Sitting in NASA's Test Com room at Johnson Space Center in Houston, Texas, UNL Air and Space Research team members instruct divers on how to use a tool they had designed for possible use in space.
Sitting in NASA's Test Com room at Johnson Space Center in Houston, Texas, UNL Air and Space Research team members instruct divers on how to use a tool they had designed for possible use in space.
When and if American astronauts get close enough to an asteroid to study it, there’s a good chance that a design from a UNL engineering club may influence the building of tools they will use to collect samples.

The UNL Air and Space Research team, comprised of five engineering students, took part in a design challenge to develop a hand-held device that would allow astronauts to take small samples from the surface of an asteroid during a space walk while battling against up to 1G of force.

The UNL team, one of 18 from colleges around the country that took part in the challenge, didn’t get started on the project until shortly after Winter Break last year. Having only a small team made for a difficult period of preparation, with more people actively involved throughout the process.

Despite all the obstacles, club president Blake Stewart said the UNL team produced a relatively simple device that captured the attention of NASA engineers and astronauts. The tool, which has a spring in the handle and collection cups on the other end of the arms, operates much like scissors – closing when a hand closes the handle and opening when the hand opens.

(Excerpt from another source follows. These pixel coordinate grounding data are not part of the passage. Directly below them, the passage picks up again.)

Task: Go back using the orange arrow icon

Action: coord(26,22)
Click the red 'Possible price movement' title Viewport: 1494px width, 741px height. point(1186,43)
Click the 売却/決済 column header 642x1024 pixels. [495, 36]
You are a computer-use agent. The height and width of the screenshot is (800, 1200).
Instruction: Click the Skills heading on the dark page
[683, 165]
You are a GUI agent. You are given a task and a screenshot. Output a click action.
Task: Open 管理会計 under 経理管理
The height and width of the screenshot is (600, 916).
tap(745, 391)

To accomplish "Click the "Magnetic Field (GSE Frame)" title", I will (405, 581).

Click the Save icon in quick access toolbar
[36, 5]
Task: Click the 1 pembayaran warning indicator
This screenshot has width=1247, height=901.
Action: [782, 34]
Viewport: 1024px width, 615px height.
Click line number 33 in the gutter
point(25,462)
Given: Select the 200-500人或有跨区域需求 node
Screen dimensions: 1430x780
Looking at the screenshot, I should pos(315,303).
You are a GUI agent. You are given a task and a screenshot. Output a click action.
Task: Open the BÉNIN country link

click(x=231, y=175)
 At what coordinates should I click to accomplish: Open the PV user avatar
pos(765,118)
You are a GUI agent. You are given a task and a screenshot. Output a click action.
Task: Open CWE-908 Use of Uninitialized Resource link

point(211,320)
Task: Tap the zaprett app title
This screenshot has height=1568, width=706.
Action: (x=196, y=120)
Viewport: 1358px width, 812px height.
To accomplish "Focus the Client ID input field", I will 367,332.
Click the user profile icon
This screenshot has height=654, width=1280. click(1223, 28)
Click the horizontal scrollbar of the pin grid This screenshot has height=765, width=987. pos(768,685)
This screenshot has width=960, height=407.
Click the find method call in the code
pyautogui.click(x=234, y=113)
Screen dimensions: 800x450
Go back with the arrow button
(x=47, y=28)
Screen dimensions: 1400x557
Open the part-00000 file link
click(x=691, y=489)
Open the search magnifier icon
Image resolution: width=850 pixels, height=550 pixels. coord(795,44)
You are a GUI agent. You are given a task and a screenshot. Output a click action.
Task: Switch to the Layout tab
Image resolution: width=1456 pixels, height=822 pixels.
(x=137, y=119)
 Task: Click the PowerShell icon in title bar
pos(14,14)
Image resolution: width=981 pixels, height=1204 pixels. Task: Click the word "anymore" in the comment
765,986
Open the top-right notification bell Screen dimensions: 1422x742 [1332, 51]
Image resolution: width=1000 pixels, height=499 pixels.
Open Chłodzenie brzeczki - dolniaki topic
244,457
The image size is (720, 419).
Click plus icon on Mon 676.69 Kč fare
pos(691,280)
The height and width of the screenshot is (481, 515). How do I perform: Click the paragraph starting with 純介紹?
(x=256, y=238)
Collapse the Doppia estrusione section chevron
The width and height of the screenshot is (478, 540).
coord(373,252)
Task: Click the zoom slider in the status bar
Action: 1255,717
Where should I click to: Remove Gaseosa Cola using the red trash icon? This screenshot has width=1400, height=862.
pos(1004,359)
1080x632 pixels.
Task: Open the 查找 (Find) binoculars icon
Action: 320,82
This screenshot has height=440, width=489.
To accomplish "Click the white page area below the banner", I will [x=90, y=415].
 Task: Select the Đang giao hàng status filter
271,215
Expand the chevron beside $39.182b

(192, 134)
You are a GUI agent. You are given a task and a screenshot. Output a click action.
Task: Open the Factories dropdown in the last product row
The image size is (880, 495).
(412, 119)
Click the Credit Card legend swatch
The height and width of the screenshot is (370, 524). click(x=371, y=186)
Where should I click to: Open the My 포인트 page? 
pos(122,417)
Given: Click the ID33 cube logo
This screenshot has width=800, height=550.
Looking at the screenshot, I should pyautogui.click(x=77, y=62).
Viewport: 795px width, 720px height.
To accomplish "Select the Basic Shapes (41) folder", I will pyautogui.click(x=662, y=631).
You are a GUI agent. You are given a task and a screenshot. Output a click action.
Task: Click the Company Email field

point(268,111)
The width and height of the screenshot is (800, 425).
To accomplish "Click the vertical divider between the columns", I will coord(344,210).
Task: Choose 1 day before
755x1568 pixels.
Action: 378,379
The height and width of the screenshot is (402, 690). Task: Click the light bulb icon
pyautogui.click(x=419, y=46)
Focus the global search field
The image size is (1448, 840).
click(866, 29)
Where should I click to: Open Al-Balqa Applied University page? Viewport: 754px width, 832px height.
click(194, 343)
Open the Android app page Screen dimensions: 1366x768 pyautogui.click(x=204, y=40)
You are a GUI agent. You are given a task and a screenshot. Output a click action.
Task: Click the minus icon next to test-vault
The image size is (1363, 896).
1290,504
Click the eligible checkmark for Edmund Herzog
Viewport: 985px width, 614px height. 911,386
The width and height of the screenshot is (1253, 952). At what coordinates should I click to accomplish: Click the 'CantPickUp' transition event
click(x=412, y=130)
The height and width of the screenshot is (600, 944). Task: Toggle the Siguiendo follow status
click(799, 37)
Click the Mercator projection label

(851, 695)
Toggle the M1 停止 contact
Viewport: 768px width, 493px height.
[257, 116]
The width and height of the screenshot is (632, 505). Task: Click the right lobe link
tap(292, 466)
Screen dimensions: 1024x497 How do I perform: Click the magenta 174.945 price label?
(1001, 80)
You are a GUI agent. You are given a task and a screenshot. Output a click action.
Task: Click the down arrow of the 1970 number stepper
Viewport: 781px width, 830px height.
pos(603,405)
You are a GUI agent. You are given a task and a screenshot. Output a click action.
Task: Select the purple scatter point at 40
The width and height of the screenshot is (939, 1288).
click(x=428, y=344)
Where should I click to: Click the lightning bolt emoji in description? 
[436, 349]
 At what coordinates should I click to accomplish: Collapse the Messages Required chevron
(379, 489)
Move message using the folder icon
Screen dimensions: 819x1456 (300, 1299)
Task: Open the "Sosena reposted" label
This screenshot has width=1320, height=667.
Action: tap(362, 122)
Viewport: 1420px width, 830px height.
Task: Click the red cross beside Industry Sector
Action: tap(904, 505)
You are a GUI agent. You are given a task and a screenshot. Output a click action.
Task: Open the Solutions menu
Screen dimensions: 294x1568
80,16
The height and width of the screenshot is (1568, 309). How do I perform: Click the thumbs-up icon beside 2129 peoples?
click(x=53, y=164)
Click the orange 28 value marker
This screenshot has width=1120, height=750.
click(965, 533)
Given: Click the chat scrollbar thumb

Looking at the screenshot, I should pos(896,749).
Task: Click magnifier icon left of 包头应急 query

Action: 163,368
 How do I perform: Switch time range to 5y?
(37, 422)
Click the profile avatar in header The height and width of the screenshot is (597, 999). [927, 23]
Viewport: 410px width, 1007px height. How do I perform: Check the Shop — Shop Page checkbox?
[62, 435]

“They liked it a lot, especially because it’s so easy to use and not as complex as some of the other teams’ designs, and many of those ended up breaking,” said Stewart, a senior mechanical engineering major.

“One of the NASA engineers working on the tool design said their tool actually limited the visibility of the astronaut who would try to collect a sample. They commented that when they were using our tool, that wasn’t a problem. So, I guess, our tool has something up on a NASA design.”

The ASR team spent three days at NASA’s Johnson Space Center in Houston, Texas, going through the process of making presentations about the tool, testing it and gaining invaluable professional experience.

On test day, the ASR team met with the NASA divers who would test the tool in the Neutral Buoyancy Laboratory – a massive pool that is used to simulate the zero-gravity conditions encountered in space. Then while sitting in the Test Com rooms – the same rooms NASA uses for mission control for space shuttle missions – Stewart and other members of the team directed the divers during the test.

Luke Monhollon, a junior biological systems engineering major and the ASR project manager, said the design challenge did more than give NASA ideas for its design of a tool, it gave the UNL students a unique real-world experience.

“In engineering, you all have things you specialize in but you have to come together and work as a team,” Monhollon said. “We didn’t have a formalized leadership structure, but we knew who was good at doing different things and we leaned on that, and because we had a small team we also learned how valuable communication is.

“And when we got to Houston, we also got to talk to the faculty who work (at NASA). They were more than happy to bring anyone around the facility where they could. They made a big push to let people see what they were doing and try to stimulate people’s interests.”

That this project got off the ground, so to speak, was a victory for the ASR team.

When NASA scrapped its Microgravity University Reduced-Gravity Flight program last year, UNL’s team was temporarily grounded, too. But after the club renamed itself and struggled to keep the team together, faculty advisor Carl Nelson sees this successful mission as a new beginning.

“We changed our name to broaden the scope of what we do so that we could appeal to different programs and competitions,” said Nelson, an associate professor of mechanical and materials engineering. “Things combined to kind of dematerialize the group that was up to 20 people before, and now we’re just five. But that means there’s more opportunity for people to contribute right away.”

And with a new NASA research opportunity coming sometime in the fall, Nelson said the ARS team will be needing new members soon.